▶ Input data:
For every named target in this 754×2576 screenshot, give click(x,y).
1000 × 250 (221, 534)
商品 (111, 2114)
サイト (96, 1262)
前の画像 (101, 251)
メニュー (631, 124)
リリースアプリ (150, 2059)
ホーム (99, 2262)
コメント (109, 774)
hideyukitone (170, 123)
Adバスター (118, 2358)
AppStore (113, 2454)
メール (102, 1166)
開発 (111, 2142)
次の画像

▶ Your goal: Restate the data word for word.

▶ Exercise solution:
For every named target in this 754×2576 screenshot, give click(x,y).
1000 × 250 (221, 534)
商品 (111, 2114)
サイト (96, 1262)
前の画像 (101, 251)
メニュー (631, 124)
リリースアプリ (150, 2059)
ホーム (99, 2262)
コメント (109, 774)
hideyukitone (170, 123)
Adバスター (118, 2358)
AppStore (113, 2454)
メール (102, 1166)
開発 (111, 2142)
次の画像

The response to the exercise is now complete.